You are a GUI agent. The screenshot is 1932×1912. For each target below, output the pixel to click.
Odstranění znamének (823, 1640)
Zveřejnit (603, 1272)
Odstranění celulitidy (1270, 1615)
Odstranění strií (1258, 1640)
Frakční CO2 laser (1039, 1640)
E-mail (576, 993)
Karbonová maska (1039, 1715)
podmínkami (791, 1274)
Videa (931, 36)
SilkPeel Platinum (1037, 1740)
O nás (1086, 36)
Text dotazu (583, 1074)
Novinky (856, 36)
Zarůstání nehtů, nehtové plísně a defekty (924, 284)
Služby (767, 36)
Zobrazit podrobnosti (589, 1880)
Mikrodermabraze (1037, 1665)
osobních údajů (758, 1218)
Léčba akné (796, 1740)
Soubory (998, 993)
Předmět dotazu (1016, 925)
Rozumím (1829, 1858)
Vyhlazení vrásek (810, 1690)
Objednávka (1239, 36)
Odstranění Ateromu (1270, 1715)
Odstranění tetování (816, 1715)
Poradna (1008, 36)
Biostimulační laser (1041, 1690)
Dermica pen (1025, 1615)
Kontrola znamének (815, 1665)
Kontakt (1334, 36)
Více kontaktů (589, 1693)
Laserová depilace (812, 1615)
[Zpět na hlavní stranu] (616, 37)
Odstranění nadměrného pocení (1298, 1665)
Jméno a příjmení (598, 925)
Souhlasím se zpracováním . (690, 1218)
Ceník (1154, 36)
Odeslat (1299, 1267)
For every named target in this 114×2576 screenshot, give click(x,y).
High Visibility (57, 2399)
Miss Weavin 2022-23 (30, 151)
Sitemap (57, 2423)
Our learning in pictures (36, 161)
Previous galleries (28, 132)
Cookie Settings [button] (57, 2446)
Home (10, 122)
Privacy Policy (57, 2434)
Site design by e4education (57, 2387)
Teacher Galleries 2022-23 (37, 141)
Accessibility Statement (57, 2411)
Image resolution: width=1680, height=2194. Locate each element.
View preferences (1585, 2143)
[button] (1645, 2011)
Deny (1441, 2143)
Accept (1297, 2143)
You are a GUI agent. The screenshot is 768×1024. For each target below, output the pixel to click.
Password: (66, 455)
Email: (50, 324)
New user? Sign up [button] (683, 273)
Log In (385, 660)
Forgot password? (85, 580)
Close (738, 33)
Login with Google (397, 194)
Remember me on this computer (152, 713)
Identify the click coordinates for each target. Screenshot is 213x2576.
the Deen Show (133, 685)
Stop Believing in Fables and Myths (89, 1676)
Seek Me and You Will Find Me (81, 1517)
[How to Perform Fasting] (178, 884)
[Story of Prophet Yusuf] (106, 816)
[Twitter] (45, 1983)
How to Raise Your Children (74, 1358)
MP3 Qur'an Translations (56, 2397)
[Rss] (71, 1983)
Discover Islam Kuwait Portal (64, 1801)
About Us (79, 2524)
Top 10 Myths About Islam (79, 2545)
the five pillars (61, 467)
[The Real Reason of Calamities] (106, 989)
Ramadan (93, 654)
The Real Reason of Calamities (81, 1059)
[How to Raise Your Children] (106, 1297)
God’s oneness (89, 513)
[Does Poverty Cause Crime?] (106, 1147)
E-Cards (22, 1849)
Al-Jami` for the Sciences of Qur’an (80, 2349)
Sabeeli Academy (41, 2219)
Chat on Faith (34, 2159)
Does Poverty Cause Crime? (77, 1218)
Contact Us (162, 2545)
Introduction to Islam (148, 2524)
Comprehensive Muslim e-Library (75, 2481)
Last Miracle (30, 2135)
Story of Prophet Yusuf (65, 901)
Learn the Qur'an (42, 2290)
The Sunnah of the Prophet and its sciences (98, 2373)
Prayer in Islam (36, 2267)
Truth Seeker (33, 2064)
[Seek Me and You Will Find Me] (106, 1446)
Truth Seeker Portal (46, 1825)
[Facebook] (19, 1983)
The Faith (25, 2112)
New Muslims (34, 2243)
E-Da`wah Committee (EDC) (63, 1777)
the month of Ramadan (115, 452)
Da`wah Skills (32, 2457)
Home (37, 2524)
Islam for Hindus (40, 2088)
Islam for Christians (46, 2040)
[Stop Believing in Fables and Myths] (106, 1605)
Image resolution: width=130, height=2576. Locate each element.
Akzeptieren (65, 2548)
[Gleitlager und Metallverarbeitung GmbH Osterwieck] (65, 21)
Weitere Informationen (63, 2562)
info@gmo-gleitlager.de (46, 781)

^^^^

WHAT IS NEEDED >> From the entries above, write out only the lines starting at the line that holds "Laserová depilace (812, 1615)" and ending at the line that holds "[Rss] (71, 1983)", keeping both and matching them exactly.

SOLUTION TO THE PROBLEM >>
Laserová depilace (812, 1615)
[Zpět na hlavní stranu] (616, 37)
Odstranění nadměrného pocení (1298, 1665)
Jméno a příjmení (598, 925)
Souhlasím se zpracováním . (690, 1218)
Ceník (1154, 36)
Odeslat (1299, 1267)
For every named target in this 114×2576 screenshot, give click(x,y).
High Visibility (57, 2399)
Miss Weavin 2022-23 (30, 151)
Sitemap (57, 2423)
Our learning in pictures (36, 161)
Previous galleries (28, 132)
Cookie Settings [button] (57, 2446)
Home (10, 122)
Privacy Policy (57, 2434)
Site design by e4education (57, 2387)
Teacher Galleries 2022-23 (37, 141)
Accessibility Statement (57, 2411)
Image resolution: width=1680, height=2194. Locate each element.
View preferences (1585, 2143)
[button] (1645, 2011)
Deny (1441, 2143)
Accept (1297, 2143)
You are a GUI agent. The screenshot is 768×1024. For each target below, output the pixel to click.
Password: (66, 455)
Email: (50, 324)
New user? Sign up [button] (683, 273)
Log In (385, 660)
Forgot password? (85, 580)
Close (738, 33)
Login with Google (397, 194)
Remember me on this computer (152, 713)
Identify the click coordinates for each target. Screenshot is 213x2576.
the Deen Show (133, 685)
Stop Believing in Fables and Myths (89, 1676)
Seek Me and You Will Find Me (81, 1517)
[How to Perform Fasting] (178, 884)
[Story of Prophet Yusuf] (106, 816)
[Twitter] (45, 1983)
How to Raise Your Children (74, 1358)
MP3 Qur'an Translations (56, 2397)
[Rss] (71, 1983)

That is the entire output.